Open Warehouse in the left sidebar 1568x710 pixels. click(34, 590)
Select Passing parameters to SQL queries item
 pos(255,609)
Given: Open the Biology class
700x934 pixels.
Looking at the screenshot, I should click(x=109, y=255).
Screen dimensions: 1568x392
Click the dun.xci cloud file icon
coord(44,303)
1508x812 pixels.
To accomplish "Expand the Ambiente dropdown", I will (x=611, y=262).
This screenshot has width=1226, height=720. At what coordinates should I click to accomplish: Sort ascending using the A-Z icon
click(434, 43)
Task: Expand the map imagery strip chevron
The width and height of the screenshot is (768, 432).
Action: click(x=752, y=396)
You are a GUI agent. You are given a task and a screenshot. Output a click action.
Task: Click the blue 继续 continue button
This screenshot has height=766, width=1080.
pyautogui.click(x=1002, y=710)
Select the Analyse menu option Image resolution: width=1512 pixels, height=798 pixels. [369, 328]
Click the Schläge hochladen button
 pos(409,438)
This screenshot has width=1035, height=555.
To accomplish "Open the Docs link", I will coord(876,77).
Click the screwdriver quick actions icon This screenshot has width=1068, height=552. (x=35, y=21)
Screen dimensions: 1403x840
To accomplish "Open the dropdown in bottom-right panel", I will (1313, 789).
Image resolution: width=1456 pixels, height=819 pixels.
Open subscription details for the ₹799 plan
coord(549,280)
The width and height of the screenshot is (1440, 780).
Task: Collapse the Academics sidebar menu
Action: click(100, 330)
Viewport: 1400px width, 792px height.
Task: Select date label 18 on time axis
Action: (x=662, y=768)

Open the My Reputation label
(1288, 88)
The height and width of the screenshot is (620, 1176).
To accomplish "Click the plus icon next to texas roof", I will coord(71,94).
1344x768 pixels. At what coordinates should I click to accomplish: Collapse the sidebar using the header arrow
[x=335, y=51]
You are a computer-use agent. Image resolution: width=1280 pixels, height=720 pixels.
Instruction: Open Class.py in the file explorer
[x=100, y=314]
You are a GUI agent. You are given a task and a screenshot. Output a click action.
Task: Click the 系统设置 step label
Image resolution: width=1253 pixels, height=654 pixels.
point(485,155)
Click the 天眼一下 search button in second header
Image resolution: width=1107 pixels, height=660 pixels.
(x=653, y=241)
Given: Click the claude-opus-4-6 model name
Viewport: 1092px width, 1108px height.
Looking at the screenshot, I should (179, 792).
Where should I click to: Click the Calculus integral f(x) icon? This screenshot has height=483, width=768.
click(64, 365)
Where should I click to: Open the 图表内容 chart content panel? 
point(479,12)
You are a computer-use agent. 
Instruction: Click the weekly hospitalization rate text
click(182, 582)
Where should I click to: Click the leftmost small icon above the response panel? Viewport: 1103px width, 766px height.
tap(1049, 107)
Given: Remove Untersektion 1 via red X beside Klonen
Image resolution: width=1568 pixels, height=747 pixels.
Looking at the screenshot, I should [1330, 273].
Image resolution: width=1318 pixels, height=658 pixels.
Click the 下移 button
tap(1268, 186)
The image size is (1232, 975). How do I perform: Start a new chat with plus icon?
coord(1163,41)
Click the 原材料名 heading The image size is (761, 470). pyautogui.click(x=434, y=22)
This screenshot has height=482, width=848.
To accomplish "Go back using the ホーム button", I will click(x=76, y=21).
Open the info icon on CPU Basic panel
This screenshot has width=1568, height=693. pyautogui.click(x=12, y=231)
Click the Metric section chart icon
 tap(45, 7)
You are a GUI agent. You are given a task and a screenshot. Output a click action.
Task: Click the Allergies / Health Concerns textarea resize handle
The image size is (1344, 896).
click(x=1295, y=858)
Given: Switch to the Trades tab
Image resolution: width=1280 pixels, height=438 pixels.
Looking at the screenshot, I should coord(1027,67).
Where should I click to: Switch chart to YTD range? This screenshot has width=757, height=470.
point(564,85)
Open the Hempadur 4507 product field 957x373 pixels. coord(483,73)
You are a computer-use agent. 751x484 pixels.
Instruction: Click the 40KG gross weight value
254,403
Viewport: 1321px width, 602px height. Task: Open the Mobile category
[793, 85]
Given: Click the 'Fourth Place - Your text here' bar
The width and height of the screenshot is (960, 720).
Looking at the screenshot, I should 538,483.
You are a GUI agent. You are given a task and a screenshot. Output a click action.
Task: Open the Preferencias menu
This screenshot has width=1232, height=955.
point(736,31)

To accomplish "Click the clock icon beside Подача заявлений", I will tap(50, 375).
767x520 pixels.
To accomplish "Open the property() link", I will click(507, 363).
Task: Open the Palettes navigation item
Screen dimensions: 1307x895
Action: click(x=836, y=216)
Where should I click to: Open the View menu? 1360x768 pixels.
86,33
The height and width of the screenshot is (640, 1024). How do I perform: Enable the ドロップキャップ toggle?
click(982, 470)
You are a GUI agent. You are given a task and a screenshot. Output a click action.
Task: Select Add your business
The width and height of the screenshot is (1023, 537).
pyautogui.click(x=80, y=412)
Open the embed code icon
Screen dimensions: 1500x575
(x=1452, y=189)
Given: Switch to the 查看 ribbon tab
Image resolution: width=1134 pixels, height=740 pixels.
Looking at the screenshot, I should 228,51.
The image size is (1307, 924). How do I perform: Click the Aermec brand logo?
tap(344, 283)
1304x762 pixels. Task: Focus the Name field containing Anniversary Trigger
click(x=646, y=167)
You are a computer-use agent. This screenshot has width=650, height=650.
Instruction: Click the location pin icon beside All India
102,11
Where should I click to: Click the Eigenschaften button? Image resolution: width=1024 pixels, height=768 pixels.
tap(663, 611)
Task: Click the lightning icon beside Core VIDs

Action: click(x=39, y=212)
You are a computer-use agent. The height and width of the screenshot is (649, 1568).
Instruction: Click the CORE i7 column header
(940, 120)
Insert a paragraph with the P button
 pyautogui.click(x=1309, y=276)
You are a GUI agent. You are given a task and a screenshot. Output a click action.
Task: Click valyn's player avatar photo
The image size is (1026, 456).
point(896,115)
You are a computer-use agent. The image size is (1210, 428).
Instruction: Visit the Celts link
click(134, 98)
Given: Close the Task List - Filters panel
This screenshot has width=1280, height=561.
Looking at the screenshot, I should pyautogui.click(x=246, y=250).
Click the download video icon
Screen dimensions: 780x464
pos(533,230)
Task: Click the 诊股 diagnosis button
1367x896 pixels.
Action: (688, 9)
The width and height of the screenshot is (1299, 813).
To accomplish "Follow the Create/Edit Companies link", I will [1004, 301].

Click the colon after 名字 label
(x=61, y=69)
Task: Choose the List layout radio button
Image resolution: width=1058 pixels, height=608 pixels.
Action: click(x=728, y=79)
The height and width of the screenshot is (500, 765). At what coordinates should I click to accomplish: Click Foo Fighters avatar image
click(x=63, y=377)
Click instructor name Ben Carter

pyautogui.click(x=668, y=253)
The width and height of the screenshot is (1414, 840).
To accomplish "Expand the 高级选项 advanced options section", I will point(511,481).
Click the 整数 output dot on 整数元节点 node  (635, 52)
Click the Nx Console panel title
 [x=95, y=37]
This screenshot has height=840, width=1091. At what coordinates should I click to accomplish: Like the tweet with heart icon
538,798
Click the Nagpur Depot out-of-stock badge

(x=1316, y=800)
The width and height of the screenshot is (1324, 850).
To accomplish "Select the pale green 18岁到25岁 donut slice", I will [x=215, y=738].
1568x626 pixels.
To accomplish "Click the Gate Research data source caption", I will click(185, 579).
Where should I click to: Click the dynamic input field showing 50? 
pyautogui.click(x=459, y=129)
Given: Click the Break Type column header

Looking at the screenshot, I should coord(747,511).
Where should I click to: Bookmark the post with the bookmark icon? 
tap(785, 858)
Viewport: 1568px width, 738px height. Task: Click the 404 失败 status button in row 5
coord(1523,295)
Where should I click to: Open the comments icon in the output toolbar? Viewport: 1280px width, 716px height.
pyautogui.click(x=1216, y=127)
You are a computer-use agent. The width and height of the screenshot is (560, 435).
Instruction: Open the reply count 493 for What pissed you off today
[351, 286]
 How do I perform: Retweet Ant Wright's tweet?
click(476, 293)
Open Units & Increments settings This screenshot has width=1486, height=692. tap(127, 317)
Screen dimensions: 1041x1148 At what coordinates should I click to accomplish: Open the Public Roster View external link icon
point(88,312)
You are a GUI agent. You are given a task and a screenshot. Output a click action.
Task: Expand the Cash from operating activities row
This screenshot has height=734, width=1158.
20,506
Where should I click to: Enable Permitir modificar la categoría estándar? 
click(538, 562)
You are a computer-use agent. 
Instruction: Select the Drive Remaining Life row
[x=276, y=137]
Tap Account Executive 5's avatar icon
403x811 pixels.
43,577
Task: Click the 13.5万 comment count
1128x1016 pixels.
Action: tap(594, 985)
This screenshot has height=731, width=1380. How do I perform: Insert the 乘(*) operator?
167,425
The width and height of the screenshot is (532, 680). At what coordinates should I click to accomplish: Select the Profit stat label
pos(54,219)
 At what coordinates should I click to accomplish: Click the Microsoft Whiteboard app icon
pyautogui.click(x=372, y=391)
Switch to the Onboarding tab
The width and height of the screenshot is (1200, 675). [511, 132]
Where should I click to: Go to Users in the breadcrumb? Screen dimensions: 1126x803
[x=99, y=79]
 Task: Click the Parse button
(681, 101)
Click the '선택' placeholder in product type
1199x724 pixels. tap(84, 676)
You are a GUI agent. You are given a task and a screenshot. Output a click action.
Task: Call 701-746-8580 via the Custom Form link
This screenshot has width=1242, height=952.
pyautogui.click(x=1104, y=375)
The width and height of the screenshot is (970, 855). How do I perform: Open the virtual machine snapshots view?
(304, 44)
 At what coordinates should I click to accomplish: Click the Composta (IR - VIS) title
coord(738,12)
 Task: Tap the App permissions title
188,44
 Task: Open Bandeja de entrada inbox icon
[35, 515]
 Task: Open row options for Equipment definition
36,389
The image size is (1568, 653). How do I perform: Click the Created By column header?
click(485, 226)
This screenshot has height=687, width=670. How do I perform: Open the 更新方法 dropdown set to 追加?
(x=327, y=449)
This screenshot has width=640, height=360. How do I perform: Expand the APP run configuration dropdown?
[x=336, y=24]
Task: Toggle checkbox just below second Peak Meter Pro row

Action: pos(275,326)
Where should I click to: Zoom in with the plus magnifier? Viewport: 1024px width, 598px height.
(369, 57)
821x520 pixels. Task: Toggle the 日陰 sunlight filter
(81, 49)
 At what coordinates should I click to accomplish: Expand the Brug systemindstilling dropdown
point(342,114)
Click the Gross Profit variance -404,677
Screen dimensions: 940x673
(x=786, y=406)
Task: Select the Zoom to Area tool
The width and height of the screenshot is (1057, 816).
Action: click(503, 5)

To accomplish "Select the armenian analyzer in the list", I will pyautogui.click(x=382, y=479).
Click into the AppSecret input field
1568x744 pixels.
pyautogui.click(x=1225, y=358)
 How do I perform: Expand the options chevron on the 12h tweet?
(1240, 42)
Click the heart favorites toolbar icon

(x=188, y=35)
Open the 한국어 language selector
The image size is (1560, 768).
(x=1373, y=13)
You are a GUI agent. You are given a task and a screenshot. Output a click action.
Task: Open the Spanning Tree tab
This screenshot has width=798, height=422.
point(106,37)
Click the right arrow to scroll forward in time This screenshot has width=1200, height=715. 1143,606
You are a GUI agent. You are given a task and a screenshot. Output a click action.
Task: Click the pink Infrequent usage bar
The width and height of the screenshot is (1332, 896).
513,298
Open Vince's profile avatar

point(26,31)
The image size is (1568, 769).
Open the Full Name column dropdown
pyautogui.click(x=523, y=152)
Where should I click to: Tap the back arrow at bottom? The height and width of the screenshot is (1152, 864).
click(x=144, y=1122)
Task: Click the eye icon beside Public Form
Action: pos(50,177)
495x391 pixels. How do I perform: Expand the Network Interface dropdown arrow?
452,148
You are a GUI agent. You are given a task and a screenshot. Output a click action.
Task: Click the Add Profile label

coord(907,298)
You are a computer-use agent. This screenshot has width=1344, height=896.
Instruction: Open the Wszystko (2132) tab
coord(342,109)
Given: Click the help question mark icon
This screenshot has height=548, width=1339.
--
#### [What you should do]
The response is to be a bare number: the tally of lines in the listing above with the word "computer".

#### [Result of this task]
9